Fortunately, there are plenty of possibilities described in the book. That’s a plus. However, to call this book a ‘plan’ as the title does is an exaggeration.

We have a number of things: for each solution (except for the innovations that can still be proven and developed), we already have at a deadline of 2020-2050:

  • The potential number of Gigatons of CO2 reduction
  • The net costs (financial investments to be made)
  • The net savings

For a plan we need some extra things.
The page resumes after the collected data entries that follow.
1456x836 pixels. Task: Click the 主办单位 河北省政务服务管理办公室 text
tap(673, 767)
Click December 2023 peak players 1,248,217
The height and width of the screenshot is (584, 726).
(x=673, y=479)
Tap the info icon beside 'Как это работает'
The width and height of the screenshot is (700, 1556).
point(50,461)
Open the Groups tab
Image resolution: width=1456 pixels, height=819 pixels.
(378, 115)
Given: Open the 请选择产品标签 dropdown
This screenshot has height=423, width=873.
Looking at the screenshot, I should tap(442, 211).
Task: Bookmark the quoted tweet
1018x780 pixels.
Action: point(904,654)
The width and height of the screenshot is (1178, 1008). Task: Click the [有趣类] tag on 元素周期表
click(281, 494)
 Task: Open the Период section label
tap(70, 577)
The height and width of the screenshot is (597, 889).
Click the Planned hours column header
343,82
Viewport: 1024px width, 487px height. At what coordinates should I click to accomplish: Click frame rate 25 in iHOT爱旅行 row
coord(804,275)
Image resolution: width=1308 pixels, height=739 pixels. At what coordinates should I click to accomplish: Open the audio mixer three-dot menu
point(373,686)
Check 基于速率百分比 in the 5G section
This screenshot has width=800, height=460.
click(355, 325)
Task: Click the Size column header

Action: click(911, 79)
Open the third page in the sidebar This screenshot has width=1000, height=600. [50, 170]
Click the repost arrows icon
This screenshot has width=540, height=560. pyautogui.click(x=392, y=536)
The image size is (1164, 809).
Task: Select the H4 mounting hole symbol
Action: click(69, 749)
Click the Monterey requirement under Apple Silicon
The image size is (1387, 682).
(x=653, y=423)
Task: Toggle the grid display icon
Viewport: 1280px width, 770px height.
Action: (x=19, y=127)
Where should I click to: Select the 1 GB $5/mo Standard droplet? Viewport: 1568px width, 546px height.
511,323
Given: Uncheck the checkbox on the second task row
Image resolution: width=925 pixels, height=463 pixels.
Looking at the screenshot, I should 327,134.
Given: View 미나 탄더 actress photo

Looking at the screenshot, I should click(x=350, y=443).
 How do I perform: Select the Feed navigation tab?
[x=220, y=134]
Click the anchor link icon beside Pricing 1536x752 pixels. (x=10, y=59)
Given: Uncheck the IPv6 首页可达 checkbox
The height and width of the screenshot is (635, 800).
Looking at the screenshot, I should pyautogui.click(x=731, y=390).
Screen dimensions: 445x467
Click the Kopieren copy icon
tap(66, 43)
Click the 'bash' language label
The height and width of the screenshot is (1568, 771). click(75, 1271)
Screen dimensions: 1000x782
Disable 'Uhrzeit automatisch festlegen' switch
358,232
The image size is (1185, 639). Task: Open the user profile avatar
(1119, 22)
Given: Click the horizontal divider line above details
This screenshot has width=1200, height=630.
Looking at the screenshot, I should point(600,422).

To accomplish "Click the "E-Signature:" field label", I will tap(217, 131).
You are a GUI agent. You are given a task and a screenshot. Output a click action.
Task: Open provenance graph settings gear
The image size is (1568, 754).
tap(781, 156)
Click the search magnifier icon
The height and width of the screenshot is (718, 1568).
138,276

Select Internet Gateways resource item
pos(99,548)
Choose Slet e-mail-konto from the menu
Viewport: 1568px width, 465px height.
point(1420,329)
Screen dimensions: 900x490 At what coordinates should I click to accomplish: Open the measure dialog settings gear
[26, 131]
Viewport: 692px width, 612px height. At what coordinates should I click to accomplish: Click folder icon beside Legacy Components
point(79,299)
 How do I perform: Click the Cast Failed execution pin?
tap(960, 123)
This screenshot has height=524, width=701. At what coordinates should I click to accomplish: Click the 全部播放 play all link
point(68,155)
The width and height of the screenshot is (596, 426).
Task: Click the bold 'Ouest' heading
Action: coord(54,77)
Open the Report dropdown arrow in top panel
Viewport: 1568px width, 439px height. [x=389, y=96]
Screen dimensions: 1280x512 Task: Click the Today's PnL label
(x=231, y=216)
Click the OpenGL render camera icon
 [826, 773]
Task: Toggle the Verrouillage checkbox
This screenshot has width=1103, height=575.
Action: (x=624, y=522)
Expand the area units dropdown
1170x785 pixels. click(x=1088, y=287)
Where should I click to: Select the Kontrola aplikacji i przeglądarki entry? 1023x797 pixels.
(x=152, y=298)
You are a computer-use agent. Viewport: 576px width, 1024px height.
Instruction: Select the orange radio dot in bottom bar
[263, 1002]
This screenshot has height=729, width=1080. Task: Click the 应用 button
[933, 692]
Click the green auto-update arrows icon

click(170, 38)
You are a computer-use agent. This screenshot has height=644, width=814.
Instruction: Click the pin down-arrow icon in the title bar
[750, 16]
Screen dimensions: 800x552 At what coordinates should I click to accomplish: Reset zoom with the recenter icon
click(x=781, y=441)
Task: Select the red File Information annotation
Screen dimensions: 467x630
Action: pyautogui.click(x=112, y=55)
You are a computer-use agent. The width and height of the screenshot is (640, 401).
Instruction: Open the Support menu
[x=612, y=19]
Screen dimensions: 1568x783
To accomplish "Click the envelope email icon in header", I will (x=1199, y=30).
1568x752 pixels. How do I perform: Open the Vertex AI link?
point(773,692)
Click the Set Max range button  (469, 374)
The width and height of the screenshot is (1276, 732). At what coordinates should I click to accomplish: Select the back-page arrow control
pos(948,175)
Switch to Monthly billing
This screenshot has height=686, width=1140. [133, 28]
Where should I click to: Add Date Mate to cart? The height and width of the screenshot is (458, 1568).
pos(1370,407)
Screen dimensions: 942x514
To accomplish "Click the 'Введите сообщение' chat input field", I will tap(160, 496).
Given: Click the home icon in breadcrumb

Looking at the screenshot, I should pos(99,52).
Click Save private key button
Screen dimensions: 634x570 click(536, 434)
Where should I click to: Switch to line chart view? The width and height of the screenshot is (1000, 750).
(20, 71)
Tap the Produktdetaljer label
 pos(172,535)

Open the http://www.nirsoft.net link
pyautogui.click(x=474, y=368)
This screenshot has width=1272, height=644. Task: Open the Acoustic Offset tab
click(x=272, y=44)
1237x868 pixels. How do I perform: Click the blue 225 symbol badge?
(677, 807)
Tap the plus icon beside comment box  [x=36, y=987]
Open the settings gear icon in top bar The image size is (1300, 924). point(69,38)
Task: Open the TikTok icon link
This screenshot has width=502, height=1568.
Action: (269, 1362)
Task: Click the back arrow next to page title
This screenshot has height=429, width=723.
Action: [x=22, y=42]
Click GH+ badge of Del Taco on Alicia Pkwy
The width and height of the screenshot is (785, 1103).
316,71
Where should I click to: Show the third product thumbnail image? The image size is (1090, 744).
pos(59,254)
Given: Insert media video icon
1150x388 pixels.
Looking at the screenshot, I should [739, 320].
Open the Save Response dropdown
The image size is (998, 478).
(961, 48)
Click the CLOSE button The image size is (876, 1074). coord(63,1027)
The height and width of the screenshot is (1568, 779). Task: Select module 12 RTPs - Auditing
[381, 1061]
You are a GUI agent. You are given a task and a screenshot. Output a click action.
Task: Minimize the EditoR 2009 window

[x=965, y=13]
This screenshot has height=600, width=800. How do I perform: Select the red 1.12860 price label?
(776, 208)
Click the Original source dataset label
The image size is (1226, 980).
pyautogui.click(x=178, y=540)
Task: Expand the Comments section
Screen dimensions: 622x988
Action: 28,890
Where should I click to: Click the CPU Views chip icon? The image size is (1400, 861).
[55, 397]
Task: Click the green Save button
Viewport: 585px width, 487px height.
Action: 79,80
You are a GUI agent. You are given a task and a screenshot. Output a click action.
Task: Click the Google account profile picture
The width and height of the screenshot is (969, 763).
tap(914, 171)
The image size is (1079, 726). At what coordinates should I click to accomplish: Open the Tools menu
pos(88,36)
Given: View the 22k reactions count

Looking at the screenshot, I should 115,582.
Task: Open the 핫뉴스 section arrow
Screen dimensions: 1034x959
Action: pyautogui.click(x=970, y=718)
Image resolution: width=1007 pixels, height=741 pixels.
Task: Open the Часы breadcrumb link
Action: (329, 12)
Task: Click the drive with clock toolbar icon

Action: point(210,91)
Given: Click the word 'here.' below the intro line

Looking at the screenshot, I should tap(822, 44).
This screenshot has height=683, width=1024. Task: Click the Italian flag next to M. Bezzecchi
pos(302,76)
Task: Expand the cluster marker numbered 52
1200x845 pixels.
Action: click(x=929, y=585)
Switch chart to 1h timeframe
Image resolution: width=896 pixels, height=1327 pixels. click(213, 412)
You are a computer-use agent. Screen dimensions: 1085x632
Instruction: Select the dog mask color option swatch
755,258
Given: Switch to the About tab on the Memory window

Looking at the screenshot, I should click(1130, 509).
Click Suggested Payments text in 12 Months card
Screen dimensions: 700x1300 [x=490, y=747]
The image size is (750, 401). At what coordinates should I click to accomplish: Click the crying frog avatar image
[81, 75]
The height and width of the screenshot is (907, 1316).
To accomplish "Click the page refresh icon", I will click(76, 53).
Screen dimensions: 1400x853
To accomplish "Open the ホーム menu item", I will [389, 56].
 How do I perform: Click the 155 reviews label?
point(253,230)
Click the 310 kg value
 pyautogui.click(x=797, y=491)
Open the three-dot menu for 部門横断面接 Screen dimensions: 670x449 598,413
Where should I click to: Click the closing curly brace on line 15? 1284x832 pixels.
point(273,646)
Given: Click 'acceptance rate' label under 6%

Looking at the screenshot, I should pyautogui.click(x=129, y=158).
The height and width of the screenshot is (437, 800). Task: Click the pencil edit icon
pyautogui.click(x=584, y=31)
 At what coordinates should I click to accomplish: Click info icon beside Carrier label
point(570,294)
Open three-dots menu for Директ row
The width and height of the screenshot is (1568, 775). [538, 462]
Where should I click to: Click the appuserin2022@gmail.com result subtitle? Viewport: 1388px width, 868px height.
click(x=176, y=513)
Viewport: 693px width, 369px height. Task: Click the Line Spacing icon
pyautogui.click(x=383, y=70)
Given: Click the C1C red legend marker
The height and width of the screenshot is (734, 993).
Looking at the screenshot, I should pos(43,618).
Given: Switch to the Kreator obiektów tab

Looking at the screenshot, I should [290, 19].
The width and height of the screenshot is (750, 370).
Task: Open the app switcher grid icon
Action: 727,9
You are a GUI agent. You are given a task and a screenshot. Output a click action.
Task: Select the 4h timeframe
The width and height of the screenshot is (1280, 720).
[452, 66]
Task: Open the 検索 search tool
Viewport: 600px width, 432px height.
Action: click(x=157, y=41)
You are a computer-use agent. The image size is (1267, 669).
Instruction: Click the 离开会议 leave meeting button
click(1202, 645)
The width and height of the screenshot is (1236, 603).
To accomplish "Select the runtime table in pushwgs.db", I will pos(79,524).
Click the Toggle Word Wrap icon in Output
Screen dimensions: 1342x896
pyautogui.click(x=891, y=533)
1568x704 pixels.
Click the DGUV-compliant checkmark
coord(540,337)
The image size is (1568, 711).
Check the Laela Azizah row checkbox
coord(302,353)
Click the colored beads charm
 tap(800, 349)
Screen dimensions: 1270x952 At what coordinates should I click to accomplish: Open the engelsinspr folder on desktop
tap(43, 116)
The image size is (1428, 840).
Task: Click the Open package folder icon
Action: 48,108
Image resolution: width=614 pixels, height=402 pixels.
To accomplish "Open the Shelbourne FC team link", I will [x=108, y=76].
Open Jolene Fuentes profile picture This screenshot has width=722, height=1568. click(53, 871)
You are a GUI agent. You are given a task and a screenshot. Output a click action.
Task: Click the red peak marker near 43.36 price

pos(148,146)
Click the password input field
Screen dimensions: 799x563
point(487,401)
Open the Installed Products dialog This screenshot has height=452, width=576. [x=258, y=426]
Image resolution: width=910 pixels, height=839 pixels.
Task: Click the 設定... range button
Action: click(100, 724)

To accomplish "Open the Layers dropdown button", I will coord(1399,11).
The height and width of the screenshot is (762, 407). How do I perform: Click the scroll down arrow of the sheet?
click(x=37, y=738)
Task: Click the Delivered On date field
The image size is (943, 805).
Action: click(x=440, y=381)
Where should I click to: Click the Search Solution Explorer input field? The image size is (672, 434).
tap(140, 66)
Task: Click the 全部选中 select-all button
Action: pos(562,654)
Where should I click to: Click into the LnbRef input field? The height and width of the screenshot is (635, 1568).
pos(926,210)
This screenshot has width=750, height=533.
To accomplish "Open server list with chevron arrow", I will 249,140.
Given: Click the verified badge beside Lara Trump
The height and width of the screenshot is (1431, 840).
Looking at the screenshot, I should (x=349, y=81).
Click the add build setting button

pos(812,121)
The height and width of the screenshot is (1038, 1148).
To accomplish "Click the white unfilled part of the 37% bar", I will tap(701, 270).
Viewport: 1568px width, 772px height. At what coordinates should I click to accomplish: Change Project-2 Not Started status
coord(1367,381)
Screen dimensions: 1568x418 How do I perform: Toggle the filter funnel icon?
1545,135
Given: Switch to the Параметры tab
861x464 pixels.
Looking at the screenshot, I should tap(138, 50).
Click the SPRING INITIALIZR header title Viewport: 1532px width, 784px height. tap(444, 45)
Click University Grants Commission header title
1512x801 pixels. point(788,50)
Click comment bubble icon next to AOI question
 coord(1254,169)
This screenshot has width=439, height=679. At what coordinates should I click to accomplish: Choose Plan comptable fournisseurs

We have some additional questions:

  • Where on earth is each of the proposed solutions most efficient and where is it most effective?  With what deadlines for which carbon storage method?
  • How do we convince local politicians to make the budgets sufficiently free?
  • How and where can some solutions be combined?
  • How do we shape humanity’s behavior into the right behavior in their own environment?
  • How do we convince local politicians to make measures enforceable?
  • How do we convince local governments and the private sectors that there is a lot more money to be made from creating a livable planet than from continuing to parasitize on it? ‘Drawdown’ already gives a start with numbers.

Conclusion:

So the issue I have is that governments  have to work together at an international level. That they write studies to create a globally supported plan and then implement the same plan worldwide. CO2 neutrality is not sufficient. CO2 reduction is needed. If there is no plan with deadlines and control over their implementation, the book ‘Drawdown’ will remain what it is today: a result of a well-thought-out research on a number of small and large noble initiatives that are being disseminated and have potential. It would certainly be a pity if the opportunities to secure the continuity of the planet and earn serious money from it are not taken. That will require sacrifices. Especially from people with a large CO2 footprint. There is a danger that individualism will prove to be the biggest obstacle. Individuals are not going to solve the problem. However, it is the first priority.  Pressure from below will be needed.